═════ SOURCE EXTRACT

Cartagena: Week 255

Cathedral de Santa Catalina de Alejandria: Cartagena, Colombia

Cartagena de Indias is a very hot Caribbean destination in Colombia filled with beautiful architecture and great restaurants. It was founded in the 1500s by the Spanish to protect their access and interests in the Americas.

When it was constructed, the fortified island was divided into an inner city for the wealthier class and an outer city for the artisan classes.

The colonial streets of El Centro: Cartagena, Colombia

A couple walking past street art in Getsemani: Cartagena, Colombia

La Matuna and Getsemaní comprise the outer city. They are not as developed as the inner city, but Getsemaní especially has a lot of good restaurants (Cafe Lunático and Oh La La come to mind). The nightlife and open air dining in La Trinidad Square feels authentic and less contrived than some of the more expensive counterparts in the Inner City. The area also has some interesting street art.

Most of the budget hostels are located on Calle de la Media Luna, which is a bit rough around the edges, but the area is undergoing gentrification.

══════════
═════ EXTRACTED ENTRIES

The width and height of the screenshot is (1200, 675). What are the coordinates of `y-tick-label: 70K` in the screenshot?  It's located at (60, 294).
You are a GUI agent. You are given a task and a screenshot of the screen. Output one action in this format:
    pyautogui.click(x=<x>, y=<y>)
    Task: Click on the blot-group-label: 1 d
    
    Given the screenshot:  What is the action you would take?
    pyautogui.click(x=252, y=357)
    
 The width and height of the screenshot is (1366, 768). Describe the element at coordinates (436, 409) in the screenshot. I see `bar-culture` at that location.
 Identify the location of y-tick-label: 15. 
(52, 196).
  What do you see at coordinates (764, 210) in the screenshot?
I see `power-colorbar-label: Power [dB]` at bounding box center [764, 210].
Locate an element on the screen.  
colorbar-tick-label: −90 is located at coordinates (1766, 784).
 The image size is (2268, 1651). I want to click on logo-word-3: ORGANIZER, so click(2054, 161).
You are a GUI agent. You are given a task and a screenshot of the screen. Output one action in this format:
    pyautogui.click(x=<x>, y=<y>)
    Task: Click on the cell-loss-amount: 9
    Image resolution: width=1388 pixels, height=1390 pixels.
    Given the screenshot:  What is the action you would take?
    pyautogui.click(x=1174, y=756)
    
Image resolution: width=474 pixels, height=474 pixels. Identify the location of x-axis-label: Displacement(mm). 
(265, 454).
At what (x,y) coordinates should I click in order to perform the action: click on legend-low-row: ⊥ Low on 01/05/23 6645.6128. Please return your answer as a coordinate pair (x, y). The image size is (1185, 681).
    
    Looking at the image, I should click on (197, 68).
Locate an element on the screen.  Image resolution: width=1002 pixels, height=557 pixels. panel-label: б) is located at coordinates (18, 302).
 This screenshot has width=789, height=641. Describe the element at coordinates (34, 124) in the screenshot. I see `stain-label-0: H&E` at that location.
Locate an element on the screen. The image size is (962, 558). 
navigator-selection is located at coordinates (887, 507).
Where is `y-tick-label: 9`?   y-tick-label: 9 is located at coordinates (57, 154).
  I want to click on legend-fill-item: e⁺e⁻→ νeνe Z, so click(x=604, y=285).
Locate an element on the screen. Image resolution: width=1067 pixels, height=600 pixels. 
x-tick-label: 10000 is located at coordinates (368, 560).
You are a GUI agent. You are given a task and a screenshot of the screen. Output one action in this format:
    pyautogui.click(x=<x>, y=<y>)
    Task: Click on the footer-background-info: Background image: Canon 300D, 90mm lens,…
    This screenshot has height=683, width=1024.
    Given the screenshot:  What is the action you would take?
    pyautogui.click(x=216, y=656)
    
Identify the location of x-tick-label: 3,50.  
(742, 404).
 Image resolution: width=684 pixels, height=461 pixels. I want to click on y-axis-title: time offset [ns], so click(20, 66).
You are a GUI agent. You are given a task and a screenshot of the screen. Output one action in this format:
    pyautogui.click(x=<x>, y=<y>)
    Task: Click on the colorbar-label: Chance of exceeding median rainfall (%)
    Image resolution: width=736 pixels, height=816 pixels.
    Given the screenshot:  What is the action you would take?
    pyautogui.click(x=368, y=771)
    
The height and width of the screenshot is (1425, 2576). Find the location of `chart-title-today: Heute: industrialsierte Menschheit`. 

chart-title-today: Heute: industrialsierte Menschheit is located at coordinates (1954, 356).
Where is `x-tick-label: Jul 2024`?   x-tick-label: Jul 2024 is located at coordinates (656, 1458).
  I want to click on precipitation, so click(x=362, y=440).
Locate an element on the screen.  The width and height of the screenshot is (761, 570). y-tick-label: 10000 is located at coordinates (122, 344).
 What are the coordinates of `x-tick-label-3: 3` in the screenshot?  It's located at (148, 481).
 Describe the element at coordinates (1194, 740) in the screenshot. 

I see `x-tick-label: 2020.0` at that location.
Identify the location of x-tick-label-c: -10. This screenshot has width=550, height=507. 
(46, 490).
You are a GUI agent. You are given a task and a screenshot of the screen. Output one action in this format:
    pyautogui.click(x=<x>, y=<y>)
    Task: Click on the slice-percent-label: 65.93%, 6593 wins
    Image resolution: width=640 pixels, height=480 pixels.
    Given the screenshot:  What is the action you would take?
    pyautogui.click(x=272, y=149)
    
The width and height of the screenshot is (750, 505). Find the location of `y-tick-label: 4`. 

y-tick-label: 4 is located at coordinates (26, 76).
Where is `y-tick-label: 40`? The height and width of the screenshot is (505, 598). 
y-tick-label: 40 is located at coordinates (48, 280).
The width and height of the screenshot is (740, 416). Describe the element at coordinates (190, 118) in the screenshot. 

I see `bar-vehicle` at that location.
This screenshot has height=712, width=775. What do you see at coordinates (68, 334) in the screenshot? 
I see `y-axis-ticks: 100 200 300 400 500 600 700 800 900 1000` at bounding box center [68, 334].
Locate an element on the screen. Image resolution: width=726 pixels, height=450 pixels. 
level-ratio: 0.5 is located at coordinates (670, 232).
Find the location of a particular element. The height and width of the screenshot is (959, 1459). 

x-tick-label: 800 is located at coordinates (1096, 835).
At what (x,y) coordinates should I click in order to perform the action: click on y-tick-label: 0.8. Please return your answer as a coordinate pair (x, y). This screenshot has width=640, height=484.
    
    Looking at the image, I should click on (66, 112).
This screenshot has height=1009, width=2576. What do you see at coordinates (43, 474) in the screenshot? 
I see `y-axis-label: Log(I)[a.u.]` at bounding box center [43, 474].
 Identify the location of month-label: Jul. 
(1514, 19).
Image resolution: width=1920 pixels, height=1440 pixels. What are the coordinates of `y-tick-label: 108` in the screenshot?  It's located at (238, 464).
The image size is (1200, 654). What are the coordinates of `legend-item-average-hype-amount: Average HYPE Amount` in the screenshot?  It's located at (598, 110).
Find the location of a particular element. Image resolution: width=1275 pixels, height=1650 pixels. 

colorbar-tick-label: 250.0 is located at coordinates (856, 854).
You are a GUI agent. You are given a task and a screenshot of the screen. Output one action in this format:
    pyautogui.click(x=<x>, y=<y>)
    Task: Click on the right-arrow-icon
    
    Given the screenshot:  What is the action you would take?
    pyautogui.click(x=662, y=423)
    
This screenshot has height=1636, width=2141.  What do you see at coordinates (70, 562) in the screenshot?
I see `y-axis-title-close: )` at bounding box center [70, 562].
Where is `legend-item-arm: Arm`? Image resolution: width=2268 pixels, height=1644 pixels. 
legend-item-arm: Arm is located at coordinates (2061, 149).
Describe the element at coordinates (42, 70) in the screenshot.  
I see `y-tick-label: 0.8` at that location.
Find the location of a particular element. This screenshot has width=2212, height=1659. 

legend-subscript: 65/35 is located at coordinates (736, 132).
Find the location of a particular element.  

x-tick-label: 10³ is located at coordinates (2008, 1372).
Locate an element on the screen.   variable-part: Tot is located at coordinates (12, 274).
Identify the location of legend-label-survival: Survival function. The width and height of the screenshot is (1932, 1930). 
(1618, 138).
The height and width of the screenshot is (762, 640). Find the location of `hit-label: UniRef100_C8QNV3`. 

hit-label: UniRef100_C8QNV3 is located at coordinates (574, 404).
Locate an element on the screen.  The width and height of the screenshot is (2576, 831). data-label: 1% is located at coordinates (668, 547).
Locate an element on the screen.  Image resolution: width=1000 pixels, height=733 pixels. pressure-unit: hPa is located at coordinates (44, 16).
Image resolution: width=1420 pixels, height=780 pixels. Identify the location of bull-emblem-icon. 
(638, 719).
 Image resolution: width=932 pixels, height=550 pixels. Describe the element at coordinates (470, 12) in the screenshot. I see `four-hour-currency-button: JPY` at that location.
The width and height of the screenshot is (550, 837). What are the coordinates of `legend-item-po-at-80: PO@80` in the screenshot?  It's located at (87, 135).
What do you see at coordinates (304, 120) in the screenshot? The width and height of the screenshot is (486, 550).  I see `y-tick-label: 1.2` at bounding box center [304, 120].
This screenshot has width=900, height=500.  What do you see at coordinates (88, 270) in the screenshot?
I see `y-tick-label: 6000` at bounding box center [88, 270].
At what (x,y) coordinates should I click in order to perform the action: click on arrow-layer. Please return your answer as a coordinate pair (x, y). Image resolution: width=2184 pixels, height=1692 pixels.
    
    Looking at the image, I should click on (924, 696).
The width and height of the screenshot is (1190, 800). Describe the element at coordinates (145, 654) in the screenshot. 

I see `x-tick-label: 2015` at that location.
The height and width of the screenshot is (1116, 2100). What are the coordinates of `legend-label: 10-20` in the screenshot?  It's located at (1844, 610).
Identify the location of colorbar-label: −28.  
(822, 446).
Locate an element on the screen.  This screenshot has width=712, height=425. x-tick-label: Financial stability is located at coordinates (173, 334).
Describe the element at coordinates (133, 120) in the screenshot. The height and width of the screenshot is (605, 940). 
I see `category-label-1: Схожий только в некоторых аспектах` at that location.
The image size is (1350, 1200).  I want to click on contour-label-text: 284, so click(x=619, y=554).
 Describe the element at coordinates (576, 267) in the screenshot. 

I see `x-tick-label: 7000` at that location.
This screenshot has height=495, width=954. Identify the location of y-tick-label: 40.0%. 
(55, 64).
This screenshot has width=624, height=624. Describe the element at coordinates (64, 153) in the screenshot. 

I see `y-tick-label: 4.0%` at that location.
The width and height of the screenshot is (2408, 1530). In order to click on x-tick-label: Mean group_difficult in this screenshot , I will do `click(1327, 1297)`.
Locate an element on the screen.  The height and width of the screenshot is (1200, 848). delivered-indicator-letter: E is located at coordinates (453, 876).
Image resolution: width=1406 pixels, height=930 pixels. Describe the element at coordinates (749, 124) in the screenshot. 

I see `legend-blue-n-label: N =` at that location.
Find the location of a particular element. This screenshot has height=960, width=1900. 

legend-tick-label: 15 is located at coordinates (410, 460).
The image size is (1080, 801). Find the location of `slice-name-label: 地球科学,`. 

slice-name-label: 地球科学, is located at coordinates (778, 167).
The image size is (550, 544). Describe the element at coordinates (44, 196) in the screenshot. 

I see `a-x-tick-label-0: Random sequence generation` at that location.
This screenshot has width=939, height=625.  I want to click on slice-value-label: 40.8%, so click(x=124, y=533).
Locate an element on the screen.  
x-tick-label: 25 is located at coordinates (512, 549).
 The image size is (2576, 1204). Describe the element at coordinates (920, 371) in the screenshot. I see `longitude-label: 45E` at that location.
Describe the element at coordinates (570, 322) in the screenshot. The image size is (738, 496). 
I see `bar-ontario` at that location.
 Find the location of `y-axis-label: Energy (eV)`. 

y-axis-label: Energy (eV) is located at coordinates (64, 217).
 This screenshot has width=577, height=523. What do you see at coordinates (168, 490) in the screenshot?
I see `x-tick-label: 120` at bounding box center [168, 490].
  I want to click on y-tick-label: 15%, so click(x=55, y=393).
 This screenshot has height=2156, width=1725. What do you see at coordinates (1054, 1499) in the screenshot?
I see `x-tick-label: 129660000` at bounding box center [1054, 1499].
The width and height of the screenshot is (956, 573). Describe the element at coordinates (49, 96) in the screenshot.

══════════

• [TASKS TO PERFORM]:
A – In the Cartagena travel text, which two areas make up the outer city?
B – Translate this sentence from the Cartagena travel text into Spanish: "When it was constructed, the fortified island was divided into an inner city for the wealthier class and an outer city for the artisan classes."

• [ANSWER SET]:
A – La Matuna and Getsemaní

B – Cuando se construyó, la isla fortificada se dividió en una ciudad interior para la clase más adinerada y una ciudad exterior para las clases artesanas.